The girls were part of a group of more than two dozen children, ages 12 to 17, of Lesotho’s Maputsoe Branch of The Church of Jesus Christ of Latter-day Saints who were going to a one-day Young Women church activity Saturday in the landlocked country’s capital, Maseru.
Their bus was involved in a multiple-vehicle crash, which killed the nine girls and two adults, and left another nine people hospitalized, Siyabonga Mkhize, Africa South Area Seventy said Monday. Another eight or nine people on the bus have been discharged.
“The details are still quite sketchy,” Mkhize said in a video interview. “The local authorities are doing a formal investigation.”
When word spread about the accident, the event was canceled — while the reaching out and mourning began.
“We are encouraged by the faith of the members in Lesotho and join with them, obviously, in this very difficult time as they have rallied around each other,” Mkhize said. “They’ve received support, not only from other church members [in the country] and senior church members in South Africa, but the government of Lesotho has also been very supportive, including [condolences] from the prime minister and the queen.”
It is, indeed, “a very devastating situation,” said Nelly Makatleho Moorosi, who is the church’s Lesotho national communication director. “We were able to visit with the families and give the support that they need from the church, including counseling from the church psychiatrist to those affected by this tragedy.”

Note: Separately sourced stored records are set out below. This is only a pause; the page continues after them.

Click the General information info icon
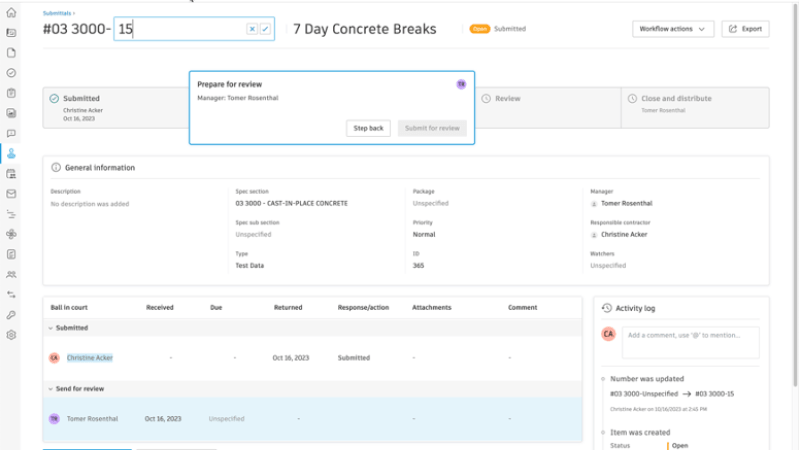 56,168
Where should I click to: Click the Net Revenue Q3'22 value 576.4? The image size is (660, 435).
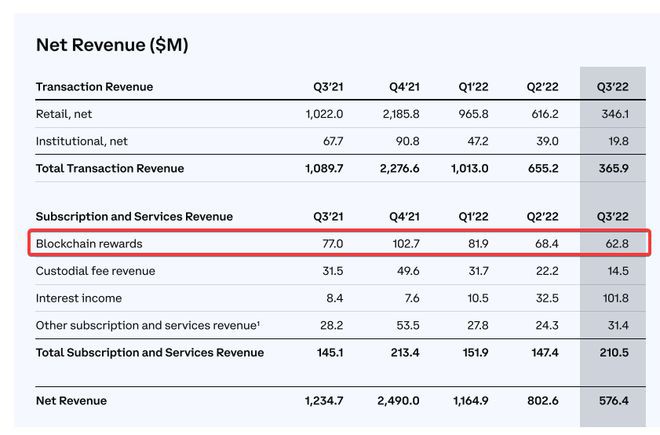coord(616,401)
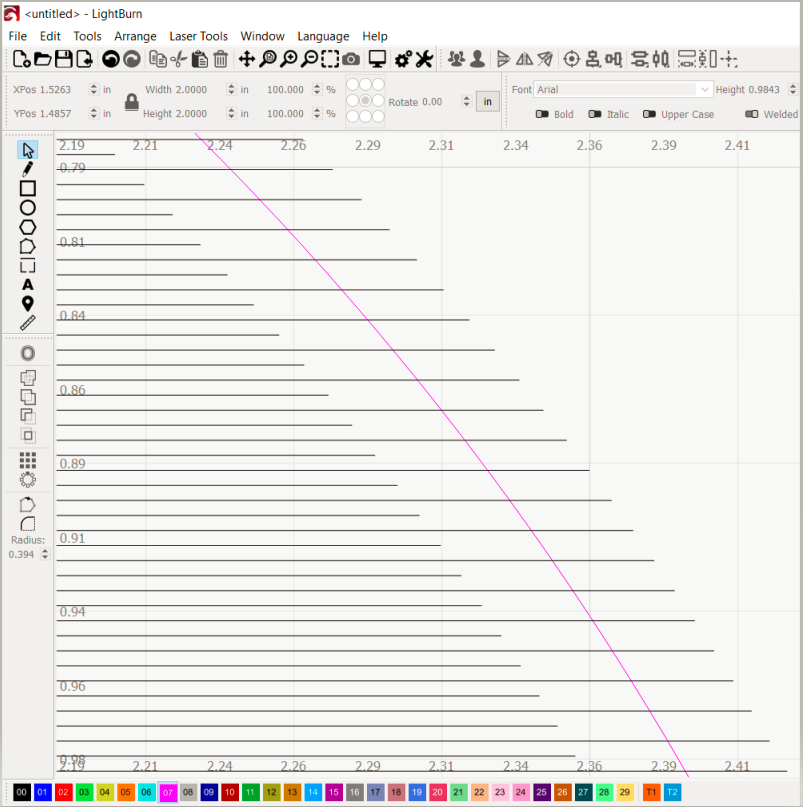Open the Arrange menu

click(135, 36)
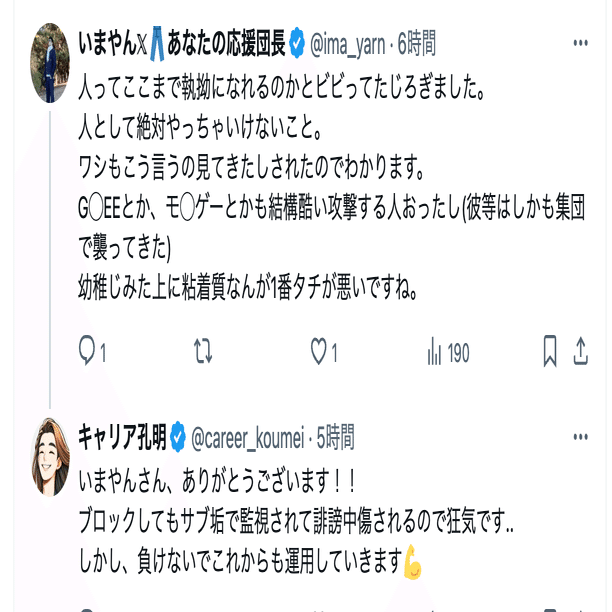This screenshot has height=612, width=612.
Task: Click the 5時間 timestamp of reply
Action: [336, 437]
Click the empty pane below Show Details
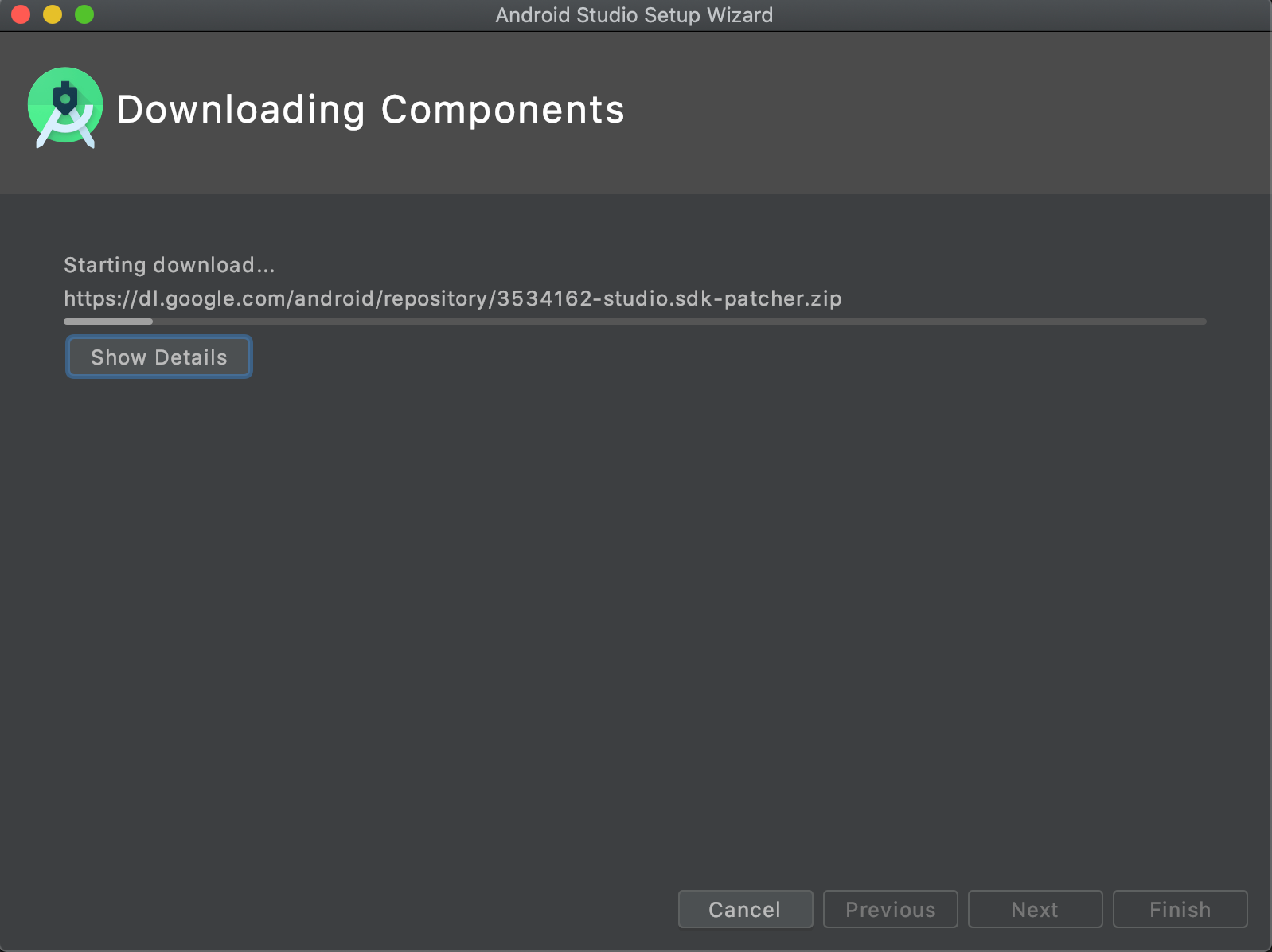 [x=635, y=621]
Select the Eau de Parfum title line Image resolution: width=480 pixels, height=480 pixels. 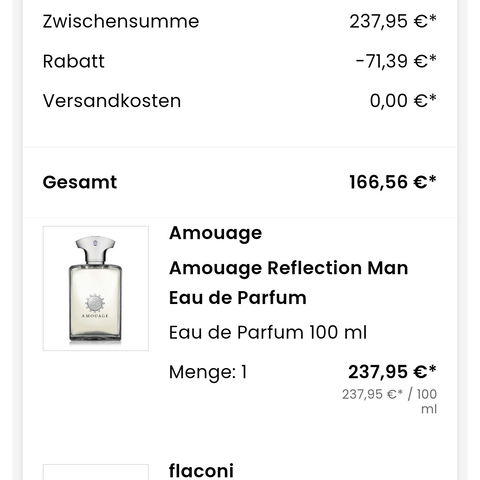[238, 298]
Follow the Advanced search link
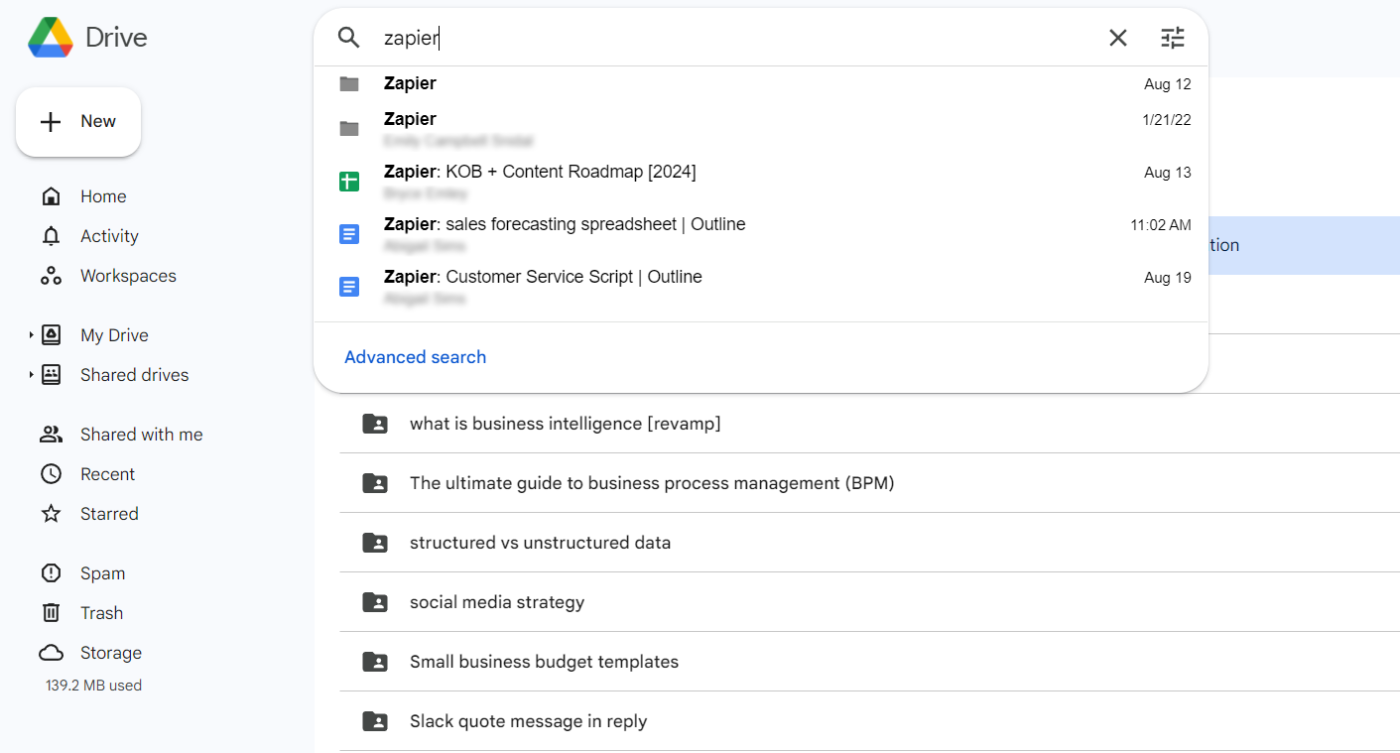This screenshot has width=1400, height=753. point(415,357)
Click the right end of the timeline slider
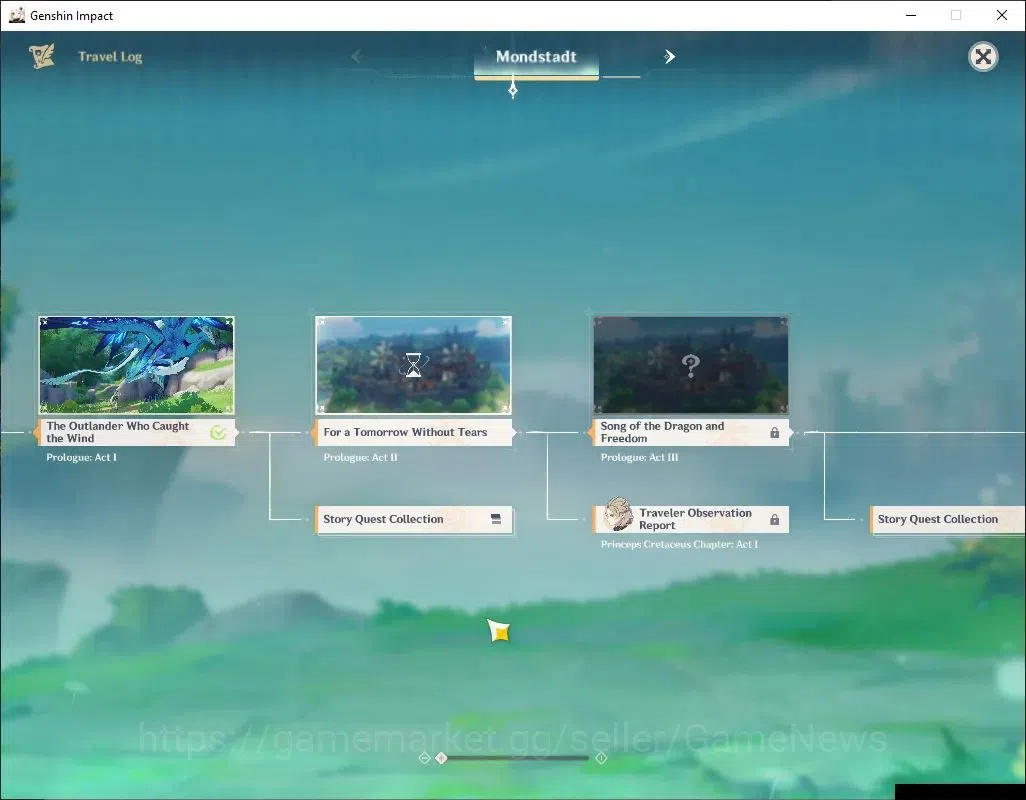Viewport: 1026px width, 800px height. tap(601, 758)
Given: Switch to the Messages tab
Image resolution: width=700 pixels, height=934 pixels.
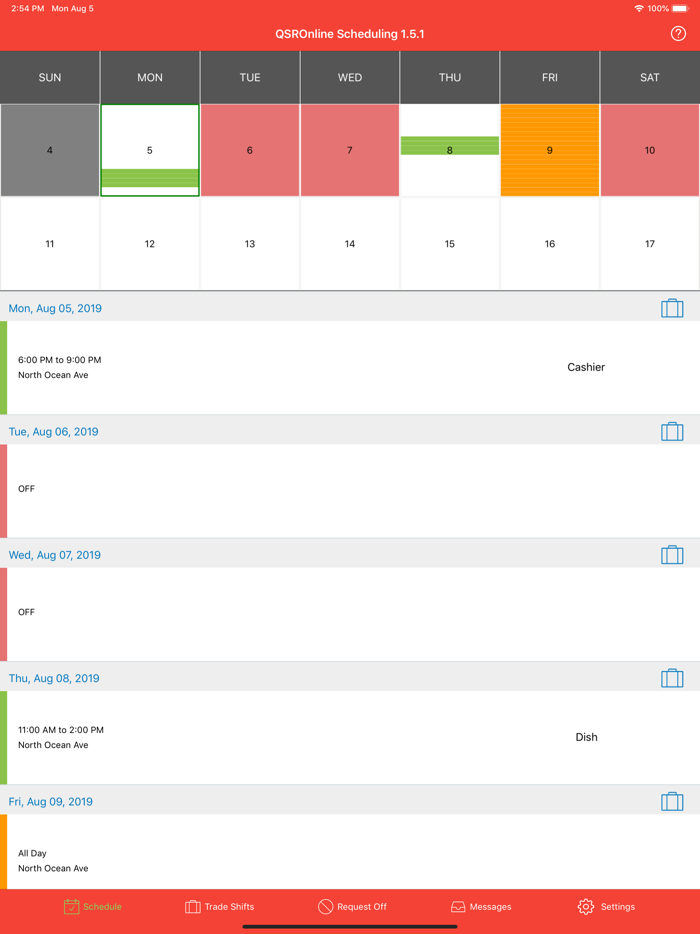Looking at the screenshot, I should click(481, 907).
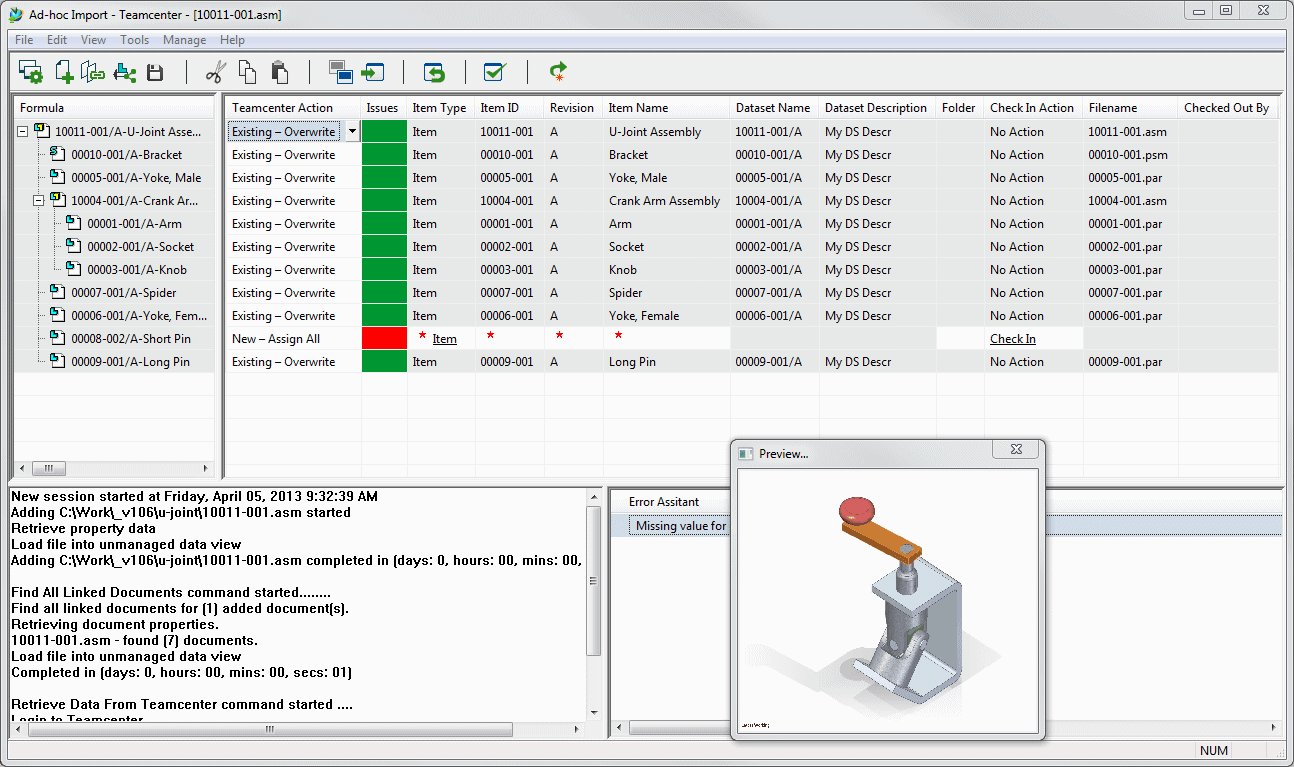1294x767 pixels.
Task: Click the green redo arrow with star icon
Action: (x=558, y=72)
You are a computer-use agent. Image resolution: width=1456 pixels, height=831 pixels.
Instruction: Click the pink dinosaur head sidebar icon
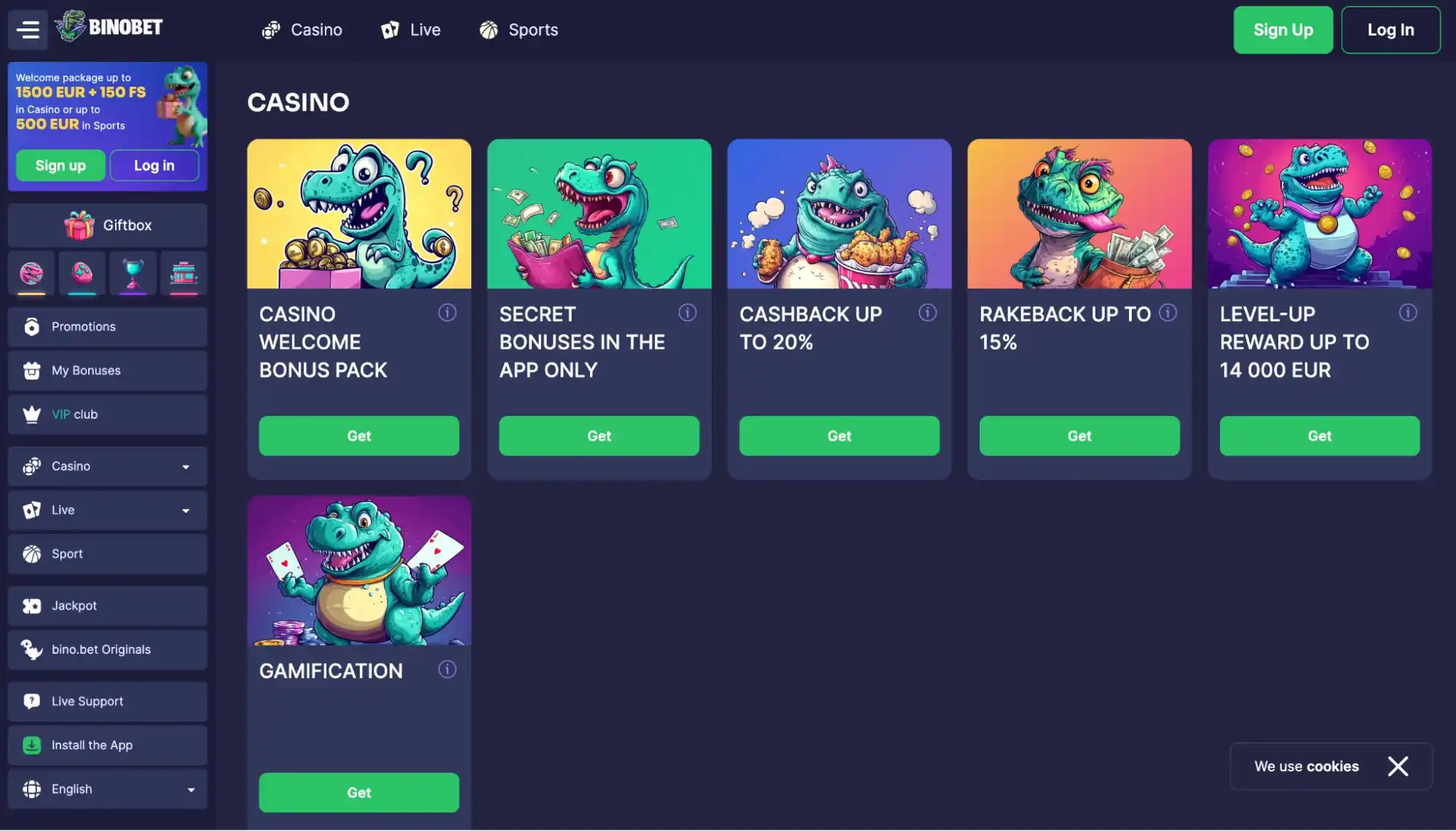tap(31, 273)
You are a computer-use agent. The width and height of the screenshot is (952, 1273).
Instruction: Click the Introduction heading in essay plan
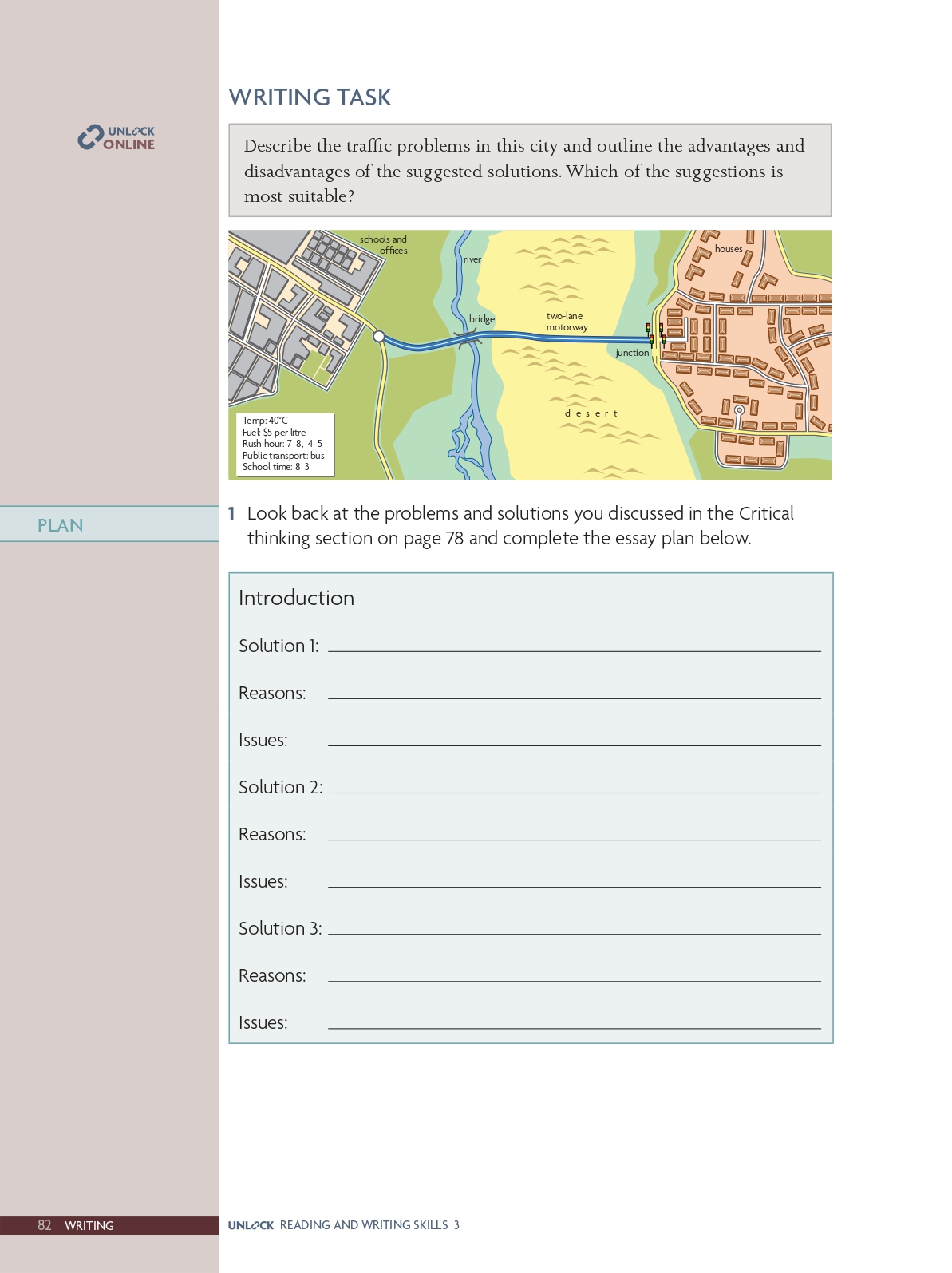pos(296,598)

Lesotho, a mostly rural country inside South Africa with a population of about 2 million, is home to just under 2,000 Latter-day Saints in eight congregations, Mkhize said.
The church has built a strong relationship with the monarchy, Moorosi said, so it got a call from the king’s secretary “expressing their heartfelt sorrow for members of the church.”
The church also heard from two members of the Parliament of Lesotho, she said, “who offered support and assured us that they will walk this difficult journey with us.”
On Sunday, Moorosi said, the two Parliament members showed up at Latter-day Saint services in Maseru, where most members live.
“It was a very heavy moment at church,” she said, seeing family members of the deceased girls and others “who knew them as sisters.”
It was a “very stretching and heartfelt moment that the spirit was prevailing,” she said, which even the members of Parliament mentioned.
Mkhize, the Latter-day Saint area leader, said that after consultations with government officials, the church and family members, a public “memorial service” will be held in roughly the next three weeks. At the service, he said, “you generally will have a lot of government officials, politicians, community leaders and the general public who have been affected by this.”
The public service will be followed by a Latter-day Saint funeral service in one of the church’s meetinghouses, he said. The families are considering having all the girls buried on the same weekend.
“We anticipate it’ll be quite an emotional, heavy weekend for the family members and the kingdom of Lesotho,” Mkhize said, “to bid farewell to those precious souls that were lost in a tragic accident.”
Update • June 23, 3:21 p.m.: The number of deaths as a result of the crash has been updated.